BMI cutoff points are a guide for definitions of overweight and obesity and are useful for comparative purposes across populations and over time; however, the health risks associated with overweight and obesity are on a continuum and do not necessarily correspond to rigid cutoff points. For example, an overweight individual with a BMI of 29 does not acquire additional health consequences associated with obesity simply by crossing the BMI threshold > 30. However, health risks generally increase with increasing BMI.



A number of methods are used to determine if someone is overweight or obese. Some are based on the relation between height and weight; others are based on measurements of body fat. The most commonly used method today is body mass index (BMI).

BMI can be used to screen for both overweight and obesity in adults. It is the measurement of choice for many obesity researchers and other health professionals, as well as the definition used in most published information on overweight and obesity. BMI is a calculation based on height and weight, and it is not gender-specific.
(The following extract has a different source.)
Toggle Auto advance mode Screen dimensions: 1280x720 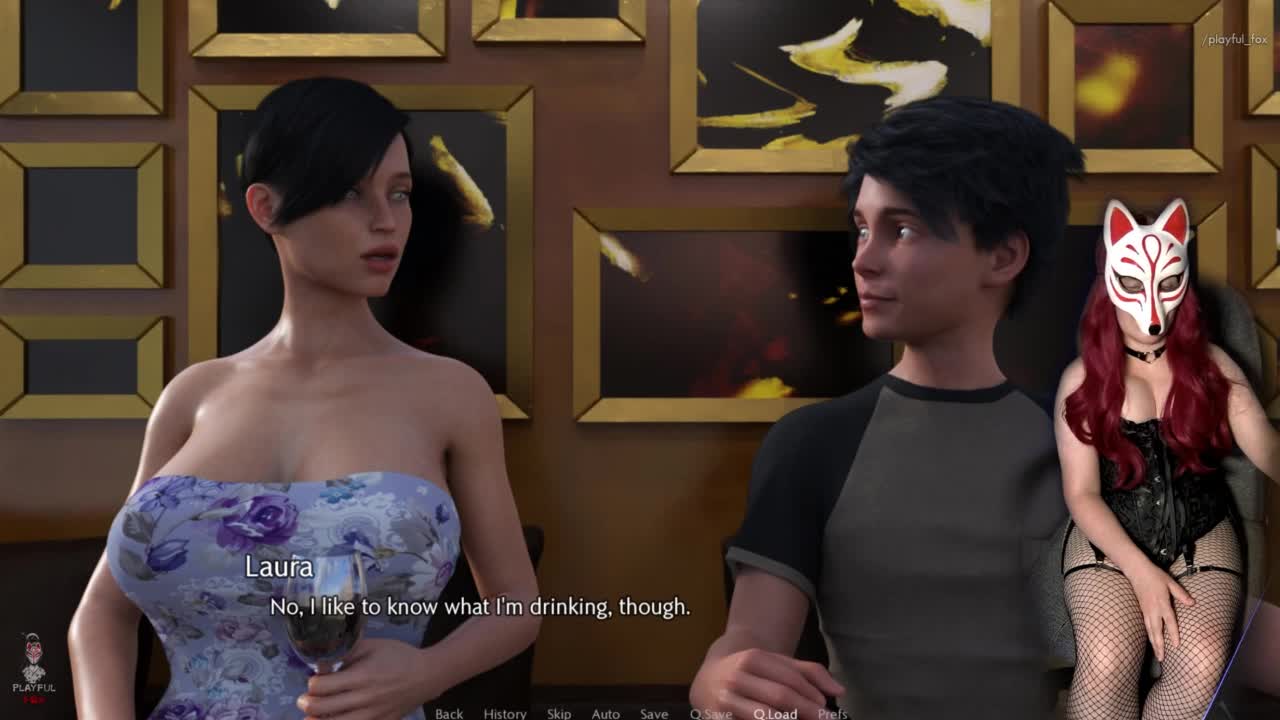606,713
BMI does not directly measure percent of body fat, but it is a more accurate indicator of overweight and obesity than relying on weight alone.

BMI is found by dividing a person’s weight in kilograms by height in meters squared. The mathematical formula is:
weight (kg) / height squared (m²).

To determine BMI using pounds and inches, multiply your weight in pounds by 704.5,* then divide the result by your height in inches, and divide that result by your height in inches a second time.

* The multiplier 704.5 is used by the National Institutes of Health. Other organizations may use a slightly different multiplier; for example, the American Dietetic Association suggests multiplying by 700. The variation in outcome (a few tenths) is insignificant.